SOURCE EXTRACT:
Distinctive, slender deep-sea creature, also known as ‘doomsday’ fish, seen wriggling on Baja California beach. A shimmery, slinky oarfish – a deep-sea creature that is rarely seen near the surface – was spotted in Baja California Sur, along Mexico’s Pacific Coast, this month. A group of people visiting the area noticed the shiny, wriggling fish along the beach, and tried to guide it back into the water.
The slender creatures live at depths between 660 and 3,280ft underwater, and on the rare occasions that they have been seen by humans, they have usually been dead – washed ashore after storms. In Baja California Sur, Robert Hayes of Idaho, who was visiting the beach with his wife, saw a live fish and quickly began filming it.
Hayes told the Washington Post he had never seen an oarfish before, but recognized the species – which has inspired centuries of folklore and are sometimes referred to as “doomsday fish” due to their mythical reputation as predictors of natural disasters.
The fish spotted in Baja California Sur appeared relatively small. Oarfish are typically about 10ft long, though the largest recorded oarfish measured 36ft in length, according to the Florida Museum of Natural History. They live in the mesopelagic region of the ocean, where light cannot reach, which the National Oceanic and Atmospheric Administration describes as the “least explored ecosystem on the planet”.
The oarfish Hayes came across appeared injured, he told the Post, and was reportedly taken to a marine biologist. This oarfish was spotted not long after a black seadevil anglerfish – which also lives thousands of feet underwater – was observed near the surface off the coast of Tenerife in the Canary Islands. Oarfish were spotted in California three times last year, and scientists from Scripps Institution of Oceanography at the University of California, San Diego, said that changes in ocean conditions could be partly responsible for the increase in sightings.
Historians have disputed the modern idea that Japanese folklore identified the fish as harbingers of doom, though one told NPR that they could be one of several creatures that people have identified as “messengers of the Dragon Palace” in fairytales.

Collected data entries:
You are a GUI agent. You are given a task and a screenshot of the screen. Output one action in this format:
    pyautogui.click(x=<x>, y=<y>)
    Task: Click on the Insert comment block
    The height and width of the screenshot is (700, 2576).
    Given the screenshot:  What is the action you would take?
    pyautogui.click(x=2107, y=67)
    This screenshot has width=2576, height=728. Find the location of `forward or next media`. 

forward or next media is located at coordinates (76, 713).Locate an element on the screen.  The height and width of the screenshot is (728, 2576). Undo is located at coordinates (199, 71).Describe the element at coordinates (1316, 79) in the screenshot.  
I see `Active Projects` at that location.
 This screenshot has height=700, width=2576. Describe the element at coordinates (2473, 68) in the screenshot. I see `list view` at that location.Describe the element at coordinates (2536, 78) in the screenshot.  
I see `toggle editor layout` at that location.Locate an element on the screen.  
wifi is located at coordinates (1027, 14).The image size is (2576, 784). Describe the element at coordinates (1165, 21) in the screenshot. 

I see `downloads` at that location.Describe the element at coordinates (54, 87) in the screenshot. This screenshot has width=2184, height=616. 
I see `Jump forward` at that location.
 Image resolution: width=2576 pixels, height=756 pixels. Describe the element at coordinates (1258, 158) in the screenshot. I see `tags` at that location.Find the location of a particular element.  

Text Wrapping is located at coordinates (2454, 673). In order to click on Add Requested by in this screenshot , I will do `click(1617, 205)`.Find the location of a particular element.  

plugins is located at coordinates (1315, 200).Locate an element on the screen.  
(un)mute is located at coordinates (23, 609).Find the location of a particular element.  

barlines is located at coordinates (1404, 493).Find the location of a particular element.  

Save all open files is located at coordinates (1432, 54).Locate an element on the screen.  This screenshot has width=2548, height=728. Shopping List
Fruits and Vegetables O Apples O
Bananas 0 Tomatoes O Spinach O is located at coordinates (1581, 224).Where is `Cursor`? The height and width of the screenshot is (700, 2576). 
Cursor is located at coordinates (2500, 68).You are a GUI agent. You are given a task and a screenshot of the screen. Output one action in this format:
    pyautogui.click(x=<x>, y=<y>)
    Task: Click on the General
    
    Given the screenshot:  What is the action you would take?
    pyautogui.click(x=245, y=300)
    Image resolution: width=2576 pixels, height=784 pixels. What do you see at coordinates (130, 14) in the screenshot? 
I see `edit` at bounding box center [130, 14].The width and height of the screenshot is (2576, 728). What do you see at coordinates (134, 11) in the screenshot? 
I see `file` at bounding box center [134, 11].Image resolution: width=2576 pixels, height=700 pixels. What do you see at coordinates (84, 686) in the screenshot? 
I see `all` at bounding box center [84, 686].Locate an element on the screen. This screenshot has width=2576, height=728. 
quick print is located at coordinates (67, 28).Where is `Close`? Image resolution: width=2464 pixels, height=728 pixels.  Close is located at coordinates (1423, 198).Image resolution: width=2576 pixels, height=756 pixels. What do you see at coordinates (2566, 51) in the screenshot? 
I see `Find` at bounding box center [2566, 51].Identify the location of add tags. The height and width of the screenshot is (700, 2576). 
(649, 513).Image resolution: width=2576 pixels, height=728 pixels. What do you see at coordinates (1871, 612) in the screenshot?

PROBLEM DETAILS:
According to the oarfish article, how long was the largest recorded oarfish? The records play no part in this work.

RESPONSE TO THIS TASK:
36 feet.